Finding Useful John Dewey Resources on the Internet, Part 3
Craig A. Cunningham, Ph.D.



 

 

Finding Useful John Dewey Resources on the Internet, Part 3
by
Craig A. Cunningham

In the first two installments of this series, I explored some of the many internet resources devoted to the life and work of John Dewey.  The first article looked at established, institutional websites, and the second looked at sites maintained by Dewey scholars and "fans."  This third article looks specifically at websites maintained by Dewey critics.  All three of these articles are available in "clickable" form on the author’s website, at http://craigcunningham.com/dewey

According to Google.com, the phrase "John Dewey" appears on more than 159,000 web pages. I’ve described some of the most useful of those pages in the previous two articles in this series.  Many other pages only mention Dewey in passing (or as part of lists with William James, or Edward Thorndike, or Walter Lippman).  Most of the substantive appearances of Dewey’s name on the Web contain praise for Dewey’s ideas, or at least recognition that he was an important figure in 20th century philosophy and public life.

However, as one looks more carefully through the pages mentioning Dewey, one discovers that a substantial minority are not at all praiseworthy or even neutral.  Rather, Dewey is repeatedly blamed for some of the worst ills of modern society. Having been struck by the consistency of this finger-pointing, I decided to spend some time looking at these critical pages, in the hopes of better understanding both the origins of and the sustained interest in large scale Dewey-bashing. 

What comes clear from this review is that Dewey’s ideas about education, ethics, and democracy--seemingly peaceful and benign to those of us with progressive tendencies in our values and communities--are on the front lines in an increasingly vituperative "culture war" between progressivism and the forces of reaction.

According to what appears to be a consistent "party line" about Dewey, his ideas about education have resulted in a recent surge of juvenile violence, a marked reduction in subject-matter knowledge and basic skills among America’s children, a pernicious increase in state control of education and of thought, and an epidemic of dishonesty in business and public life. 

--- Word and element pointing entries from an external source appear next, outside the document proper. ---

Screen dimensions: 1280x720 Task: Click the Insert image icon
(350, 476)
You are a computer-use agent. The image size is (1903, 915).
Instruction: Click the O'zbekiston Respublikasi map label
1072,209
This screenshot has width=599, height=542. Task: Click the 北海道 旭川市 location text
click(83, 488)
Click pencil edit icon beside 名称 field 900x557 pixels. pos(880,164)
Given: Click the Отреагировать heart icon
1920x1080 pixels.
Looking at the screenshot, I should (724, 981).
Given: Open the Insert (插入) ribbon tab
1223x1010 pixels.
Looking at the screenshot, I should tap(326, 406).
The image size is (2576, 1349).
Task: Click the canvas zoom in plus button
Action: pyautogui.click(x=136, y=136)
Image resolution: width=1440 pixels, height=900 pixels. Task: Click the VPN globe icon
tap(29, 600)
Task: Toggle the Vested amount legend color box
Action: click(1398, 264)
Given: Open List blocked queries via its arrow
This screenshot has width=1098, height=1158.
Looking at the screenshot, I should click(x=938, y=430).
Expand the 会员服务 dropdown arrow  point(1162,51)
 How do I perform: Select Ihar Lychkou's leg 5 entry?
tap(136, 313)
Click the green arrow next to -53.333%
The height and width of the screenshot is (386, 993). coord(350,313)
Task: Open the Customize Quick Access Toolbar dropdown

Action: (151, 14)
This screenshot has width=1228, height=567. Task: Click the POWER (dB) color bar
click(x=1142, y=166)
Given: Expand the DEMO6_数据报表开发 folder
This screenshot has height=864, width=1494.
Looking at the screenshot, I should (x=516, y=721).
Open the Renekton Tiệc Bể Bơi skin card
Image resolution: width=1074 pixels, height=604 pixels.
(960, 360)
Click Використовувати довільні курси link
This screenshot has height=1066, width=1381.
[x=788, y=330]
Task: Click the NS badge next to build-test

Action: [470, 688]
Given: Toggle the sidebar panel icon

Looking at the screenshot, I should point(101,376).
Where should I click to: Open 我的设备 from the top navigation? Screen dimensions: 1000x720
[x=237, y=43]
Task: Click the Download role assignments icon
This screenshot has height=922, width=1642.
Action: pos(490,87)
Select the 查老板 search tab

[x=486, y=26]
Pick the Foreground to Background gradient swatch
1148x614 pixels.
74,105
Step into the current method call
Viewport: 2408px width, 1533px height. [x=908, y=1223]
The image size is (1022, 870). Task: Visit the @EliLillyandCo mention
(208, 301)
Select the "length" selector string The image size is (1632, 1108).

The criticism comes from at least two types of institutions which may--if their shared complaints are any indication--be allied just beneath the surface. These are conservative Christian educational organizations, usually affiliated with evangelical Christian churches located mostly in the nation’s South; and economic conservatives, represented by radically capitalistic voices such as those found in Capitalism Magazine and the so-called objectivists devoted to the philosophy of Ayn Rand.  The churches despise Dewey’s naturalism, tolerance, and humanism, while the capitalists fear his commitment to public institutions and economically-oppressed groups, and the objectivists his situational understanding of truth and goodness. All of these groups are suspicious of his socialist tendencies, of the ways that his educational philosophy have been interpreted in progressive schools and curriculum materials, and of the threat he poses to anyone holding an allegedly universal truth.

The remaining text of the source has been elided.